**Task item:** Find the line with "A Look Back" in the entries below, then reproduce it and every line after it down to and including the line with "The History of Acura", exactly.
########################################
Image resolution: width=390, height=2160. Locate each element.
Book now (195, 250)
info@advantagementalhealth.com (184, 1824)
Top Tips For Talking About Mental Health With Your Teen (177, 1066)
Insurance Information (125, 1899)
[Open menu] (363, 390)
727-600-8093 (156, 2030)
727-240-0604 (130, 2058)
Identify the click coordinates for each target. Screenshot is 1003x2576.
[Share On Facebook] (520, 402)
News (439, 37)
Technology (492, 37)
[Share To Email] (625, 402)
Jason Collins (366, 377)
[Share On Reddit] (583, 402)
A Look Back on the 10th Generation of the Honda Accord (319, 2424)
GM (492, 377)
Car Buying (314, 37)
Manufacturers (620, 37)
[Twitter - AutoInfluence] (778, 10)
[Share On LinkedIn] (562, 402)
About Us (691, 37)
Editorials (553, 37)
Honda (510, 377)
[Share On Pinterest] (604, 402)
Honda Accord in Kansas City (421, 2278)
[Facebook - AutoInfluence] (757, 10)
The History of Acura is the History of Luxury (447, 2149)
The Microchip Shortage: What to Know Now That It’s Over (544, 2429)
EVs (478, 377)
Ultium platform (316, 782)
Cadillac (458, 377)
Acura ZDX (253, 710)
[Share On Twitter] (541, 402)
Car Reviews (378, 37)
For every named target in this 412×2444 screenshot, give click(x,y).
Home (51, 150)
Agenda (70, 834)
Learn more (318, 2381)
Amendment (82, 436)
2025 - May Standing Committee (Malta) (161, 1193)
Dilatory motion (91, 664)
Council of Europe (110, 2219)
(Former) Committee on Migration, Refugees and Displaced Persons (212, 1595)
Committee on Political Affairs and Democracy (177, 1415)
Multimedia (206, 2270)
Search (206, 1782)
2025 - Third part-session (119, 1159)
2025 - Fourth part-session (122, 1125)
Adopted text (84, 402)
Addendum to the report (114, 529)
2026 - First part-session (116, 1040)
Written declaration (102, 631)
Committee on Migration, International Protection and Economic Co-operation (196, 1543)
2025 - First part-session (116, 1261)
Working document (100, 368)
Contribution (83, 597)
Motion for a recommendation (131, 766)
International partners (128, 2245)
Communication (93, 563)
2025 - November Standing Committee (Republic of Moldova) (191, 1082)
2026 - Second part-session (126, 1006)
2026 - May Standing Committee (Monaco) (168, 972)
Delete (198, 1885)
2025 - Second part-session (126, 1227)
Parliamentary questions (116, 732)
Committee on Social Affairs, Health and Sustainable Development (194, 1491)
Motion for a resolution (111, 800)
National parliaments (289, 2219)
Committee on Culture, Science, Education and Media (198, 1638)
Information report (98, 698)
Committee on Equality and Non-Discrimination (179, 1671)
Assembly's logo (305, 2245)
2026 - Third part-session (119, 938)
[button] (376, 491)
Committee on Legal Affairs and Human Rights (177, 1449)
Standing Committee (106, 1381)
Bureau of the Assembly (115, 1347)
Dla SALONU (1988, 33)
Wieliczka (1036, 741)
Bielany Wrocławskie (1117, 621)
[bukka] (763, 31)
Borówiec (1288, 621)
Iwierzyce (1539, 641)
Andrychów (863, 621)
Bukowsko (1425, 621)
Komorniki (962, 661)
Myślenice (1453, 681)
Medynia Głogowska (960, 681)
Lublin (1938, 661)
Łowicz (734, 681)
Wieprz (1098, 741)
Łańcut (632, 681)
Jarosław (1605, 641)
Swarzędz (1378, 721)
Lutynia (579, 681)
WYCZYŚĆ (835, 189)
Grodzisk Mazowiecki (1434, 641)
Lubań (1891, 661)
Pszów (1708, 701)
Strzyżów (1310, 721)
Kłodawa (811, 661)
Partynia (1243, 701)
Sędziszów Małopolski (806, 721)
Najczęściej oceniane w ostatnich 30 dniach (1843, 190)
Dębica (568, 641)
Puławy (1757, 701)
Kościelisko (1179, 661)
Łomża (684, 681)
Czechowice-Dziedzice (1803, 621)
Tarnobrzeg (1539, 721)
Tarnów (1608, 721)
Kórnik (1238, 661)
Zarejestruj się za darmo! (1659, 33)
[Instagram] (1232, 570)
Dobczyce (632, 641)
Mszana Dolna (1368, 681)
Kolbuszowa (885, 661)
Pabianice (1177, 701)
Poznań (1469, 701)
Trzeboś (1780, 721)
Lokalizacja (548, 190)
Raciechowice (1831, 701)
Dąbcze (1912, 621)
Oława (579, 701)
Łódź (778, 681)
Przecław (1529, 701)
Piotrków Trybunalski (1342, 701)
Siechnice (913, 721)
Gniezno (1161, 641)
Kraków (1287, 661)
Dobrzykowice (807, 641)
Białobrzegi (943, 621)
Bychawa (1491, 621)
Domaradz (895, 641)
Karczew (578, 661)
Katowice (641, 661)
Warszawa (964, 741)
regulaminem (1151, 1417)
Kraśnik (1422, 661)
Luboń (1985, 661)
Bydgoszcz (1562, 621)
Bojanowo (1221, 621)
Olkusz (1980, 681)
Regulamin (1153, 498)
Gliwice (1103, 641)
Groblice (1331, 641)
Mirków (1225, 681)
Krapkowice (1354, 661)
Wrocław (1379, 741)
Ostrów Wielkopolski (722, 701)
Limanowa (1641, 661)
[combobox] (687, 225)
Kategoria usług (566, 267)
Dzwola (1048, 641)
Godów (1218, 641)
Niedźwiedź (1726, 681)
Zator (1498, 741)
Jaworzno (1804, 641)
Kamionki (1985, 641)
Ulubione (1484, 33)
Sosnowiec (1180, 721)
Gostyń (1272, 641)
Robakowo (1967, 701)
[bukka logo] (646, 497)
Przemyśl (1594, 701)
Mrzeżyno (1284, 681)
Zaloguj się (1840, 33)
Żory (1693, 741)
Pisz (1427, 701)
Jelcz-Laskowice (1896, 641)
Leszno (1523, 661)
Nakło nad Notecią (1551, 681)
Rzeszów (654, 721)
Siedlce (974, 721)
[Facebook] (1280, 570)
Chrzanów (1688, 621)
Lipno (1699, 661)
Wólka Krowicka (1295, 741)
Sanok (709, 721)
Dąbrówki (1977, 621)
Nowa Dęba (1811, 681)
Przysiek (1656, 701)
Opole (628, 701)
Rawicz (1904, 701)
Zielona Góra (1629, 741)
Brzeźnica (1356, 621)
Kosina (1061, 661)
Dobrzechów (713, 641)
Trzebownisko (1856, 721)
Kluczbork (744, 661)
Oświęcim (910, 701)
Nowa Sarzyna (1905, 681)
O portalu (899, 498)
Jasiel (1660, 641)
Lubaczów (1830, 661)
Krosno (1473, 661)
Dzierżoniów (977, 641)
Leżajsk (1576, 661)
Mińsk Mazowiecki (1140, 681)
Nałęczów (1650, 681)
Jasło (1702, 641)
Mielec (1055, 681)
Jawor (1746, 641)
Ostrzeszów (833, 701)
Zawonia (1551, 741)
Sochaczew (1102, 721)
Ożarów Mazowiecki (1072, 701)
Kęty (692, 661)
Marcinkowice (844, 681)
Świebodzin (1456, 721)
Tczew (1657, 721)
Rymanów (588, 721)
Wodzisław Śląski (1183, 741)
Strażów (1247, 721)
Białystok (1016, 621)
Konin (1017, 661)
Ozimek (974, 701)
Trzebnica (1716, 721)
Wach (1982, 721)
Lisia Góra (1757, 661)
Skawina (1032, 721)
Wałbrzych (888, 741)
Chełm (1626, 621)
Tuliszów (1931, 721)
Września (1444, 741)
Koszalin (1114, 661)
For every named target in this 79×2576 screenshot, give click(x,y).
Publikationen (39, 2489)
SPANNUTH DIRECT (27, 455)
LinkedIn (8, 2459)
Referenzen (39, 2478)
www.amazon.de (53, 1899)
########################################
**Response to the task:**
A Look Back on the 10th Generation of the Honda Accord (319, 2424)
GM (492, 377)
Car Buying (314, 37)
Manufacturers (620, 37)
[Twitter - AutoInfluence] (778, 10)
[Share On LinkedIn] (562, 402)
About Us (691, 37)
Editorials (553, 37)
Honda (510, 377)
[Share On Pinterest] (604, 402)
Honda Accord in Kansas City (421, 2278)
[Facebook - AutoInfluence] (757, 10)
The History of Acura is the History of Luxury (447, 2149)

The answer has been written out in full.